Instantly the plain clothes man fell back and Smith went on alone. He turned in to the apartment house without hesitation and stamped the snow from his feet with easy freedom as he advanced to the elevator. A sleepy West Indian boy carried him to the eighth floor without question or comment. As the elevator descended he mounted the stairs to the ninth floor. One thing had been worrying him. He knew the word which he was to require from each of the seven district men before admitting them to the inner room, but he did not know who would be in the apartment when he arrived. In addition he had no key to the apartment. It was his profession to meet uncertainties and to act without hesitation. He did so now and found the door of apartment ninety-six not only unlocked but open. It was the only open door upon the top hall.

CHAPTER III

THE apartment in which Smith found himself— for he entered at once— was of the two-room, and small kitchen variety. It had just been decorated and was not yet furnished. A swift walk through the three rooms revealed the fact that it contained no earlier arrivals. Smith made sure of that by throwing open the closet doors. He felt the electric light bulbs, which were burning in all three rooms, and found them at maximum heat, showing that they had been turned on for some little time. A kitchen table, bearing a pen and a bottle of ink, attracted his attention in the inner room. It was the only article of furniture.



His watch informed Smith that it lacked just fifteen minutes to the time for which Martyn had called the interview. He returned to the tiny hall leading from the front door to the combination dining room and living room. Two doors opened off this room, one into what must have been intended for a bedroom—the inner room. Amid the silence of the bare apartment Smith turned swiftly on his heel and closed the front door which latched itself by means of the usual spring lock.

It may be that Smith heard something without realizing it, but as he turned back from the door he felt that he was not alone. In the bright glare of the empty apartment the sensation of another presence seemed absurd, and yet Smith did not neglect the feeling. Too often his life had hung upon little things which seemed absurd and of little importance. Quickly he adjusted the mask over his face. With his hat slouched down and his high collar, still snow laden, turned up there was little or nothing of his face to be seen. He was merely a tall and slow moving man dressed in a long and heavy overcoat.

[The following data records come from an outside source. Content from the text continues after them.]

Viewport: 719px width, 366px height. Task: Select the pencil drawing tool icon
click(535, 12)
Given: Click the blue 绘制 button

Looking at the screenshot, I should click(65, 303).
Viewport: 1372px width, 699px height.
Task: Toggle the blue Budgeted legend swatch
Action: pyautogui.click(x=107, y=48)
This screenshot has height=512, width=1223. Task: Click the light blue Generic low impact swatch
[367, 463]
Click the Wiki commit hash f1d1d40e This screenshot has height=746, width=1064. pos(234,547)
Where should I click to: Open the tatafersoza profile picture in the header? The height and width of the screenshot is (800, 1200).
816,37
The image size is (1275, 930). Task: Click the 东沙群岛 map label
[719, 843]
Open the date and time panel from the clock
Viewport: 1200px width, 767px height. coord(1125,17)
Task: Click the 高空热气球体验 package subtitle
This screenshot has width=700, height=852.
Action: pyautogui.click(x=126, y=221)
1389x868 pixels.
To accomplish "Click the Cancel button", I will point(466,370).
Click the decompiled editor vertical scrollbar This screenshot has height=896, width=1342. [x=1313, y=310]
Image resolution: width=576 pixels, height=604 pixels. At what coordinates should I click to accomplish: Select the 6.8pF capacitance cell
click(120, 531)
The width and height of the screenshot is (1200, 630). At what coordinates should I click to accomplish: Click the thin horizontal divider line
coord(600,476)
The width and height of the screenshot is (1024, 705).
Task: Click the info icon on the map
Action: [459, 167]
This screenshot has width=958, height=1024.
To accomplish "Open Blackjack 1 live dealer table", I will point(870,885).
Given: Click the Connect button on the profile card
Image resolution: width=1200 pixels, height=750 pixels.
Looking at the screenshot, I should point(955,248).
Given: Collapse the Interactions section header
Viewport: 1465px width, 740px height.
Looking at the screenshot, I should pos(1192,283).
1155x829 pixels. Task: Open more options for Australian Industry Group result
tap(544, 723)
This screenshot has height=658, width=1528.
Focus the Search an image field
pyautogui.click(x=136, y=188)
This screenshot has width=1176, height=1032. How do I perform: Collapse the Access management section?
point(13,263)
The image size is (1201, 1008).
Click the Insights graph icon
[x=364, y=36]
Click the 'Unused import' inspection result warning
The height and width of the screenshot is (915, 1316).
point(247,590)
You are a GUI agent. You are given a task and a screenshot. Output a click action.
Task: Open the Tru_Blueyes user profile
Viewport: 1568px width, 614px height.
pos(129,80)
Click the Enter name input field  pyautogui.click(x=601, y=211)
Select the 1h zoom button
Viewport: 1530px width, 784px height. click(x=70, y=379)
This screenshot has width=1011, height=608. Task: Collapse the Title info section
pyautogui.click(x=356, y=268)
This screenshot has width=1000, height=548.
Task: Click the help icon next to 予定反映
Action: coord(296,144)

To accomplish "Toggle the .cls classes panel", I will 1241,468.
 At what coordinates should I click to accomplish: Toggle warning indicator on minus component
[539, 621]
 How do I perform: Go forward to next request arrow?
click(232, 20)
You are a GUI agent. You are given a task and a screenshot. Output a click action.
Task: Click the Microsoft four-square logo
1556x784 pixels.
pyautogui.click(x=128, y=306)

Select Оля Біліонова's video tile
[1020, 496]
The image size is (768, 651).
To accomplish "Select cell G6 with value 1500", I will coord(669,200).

Waiting for circumstances, great or small, to give him his cue for action, Smith walked slowly into the dining room. Half way across that room his quick eye caught the position of the door leading into the inner room. It was at least half a foot farther open that it had been and yet nobody had entered the front door—Smith was sure of that—and the apartment was on the ninth floor with the only fire-escape window securely fastened.

A man with his back to the farther wall was facing the door as Smith entered the bedroom. He was without hat or overcoat and it was evident that he had not recently been out in the snow storm. Smith, although he did not know him, sized him up as a corrupt politician, a swinger of votes in an unsavory part of the city.

"Are you satisfied with things?" asked the man as Smith came into the room.

"Yes," he said over his shoulder before turning and leaning against the wall beside the window which he had just opened wide.

"Have a heart!" exclaimed the man. "I ain't got a coat."

"Then hurry up!" directed Smith, imitating the voice of the man he was impersonating—a voice which he had heard upon several occasions during the past six months.

"Say, are you sore on me?" demanded the man. "Have I done anything the chief doesn't like? As sure as my name's Grogan I ain't done a thing."

"Then we will go ahead with our business, Grogan," replied Smith, picking up the name.

The man named Grogan swiftly left the room and returned almost at once, closing the bedroom door behind him. He looked at Smith and seemed about to speak, but changed his mind and walked as far as possible from the open window beside which Smith still stood enveloped in his heavy coat. There was a pause and, more quickly than Smith expected, a knock sounded at the door.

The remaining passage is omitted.